Comentario: está visto que no solo los
marinos mercantes, esperamos el ansiado relevo.
Cabo de Hornos, 1932.
Arrojó las últimas paladas
de tierra y colocó con cuidado unas piedras que señalaron la pequeña tumba. Su perro,
su única compañía, había muerto aquella noche. Muerto de viejo, pero Donovan no
encontraba consuelo. Había cavado a pocos metros de la barraca de herramientas
del Faro. Allí descansaría, cerca de donde siempre había vivido. Con esfuerzo,
levantó la cabeza. El basalto casi negro de las islas vecinas desplomado a
pique sobre el mar era su único horizonte. Calculó todavía una hora de luz. Por
costumbre, su mirada cayó sobre el islote de los lobos marinos. Absorto,
contempló los pesados cuerpos deslizándose al agua; dos machos, las cabezas
erguidas y los colmillos al aire, se provocaban a una lucha que, por pereza, no
entablarían. Metros abajo, entre los recovecos de las piedras, grandes trozos
de hielo subían y bajaban al compás de la rompiente.
Cuando el frío se hizo
insoportable, entró en el Faro. Se quitó el rompevientos, la gorra de lana y
los guantes, avivó la estufa y se sirvió un vaso de ron. “A tu salud”, dijo, y
lo tomó de un trago. Miró el vaso vacío: no le convenía la melancolía. El
último peñón del mundo, de cara a la nada o al encuentro de los dos océanos
exasperados por el aguijón huracanado del polo, no era lugar para la gente
débil. Donovan sintió una punzada de rebeldía. Su compañero debía estar allí
desde hacía tres meses. Pero había caído enfermo y le solicitaron que siguiera
haciéndose cargo del Faro hasta que encontraran un relevo. Ninguna noticia
alentadora había llegado. Lo que tenía por delante eran interminables meses
blancos en la inclemencia brutal del invierno del cabo de Hornos. Y la soledad,
más espantosa todavía sin la leal compañía de su perro.

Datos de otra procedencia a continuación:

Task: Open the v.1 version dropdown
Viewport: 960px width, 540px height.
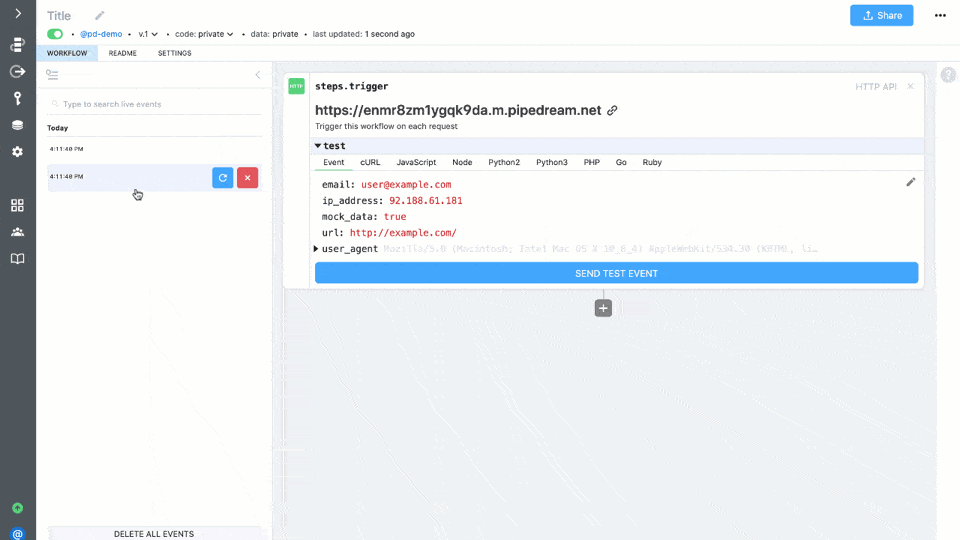Action: (x=148, y=34)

Bruscamente se puso de
pie y examinó las mediciones meteorológicas. Desde que supo que estaría solo no
confiaba en su ánimo y se obligaba a actuar, a seguir minuciosamente la rutina
de cada día. Sólo había una cosa que no podía controlar, que no se ajustaba a
ninguna voluntad y que ejercía un poder maléfico: el viento.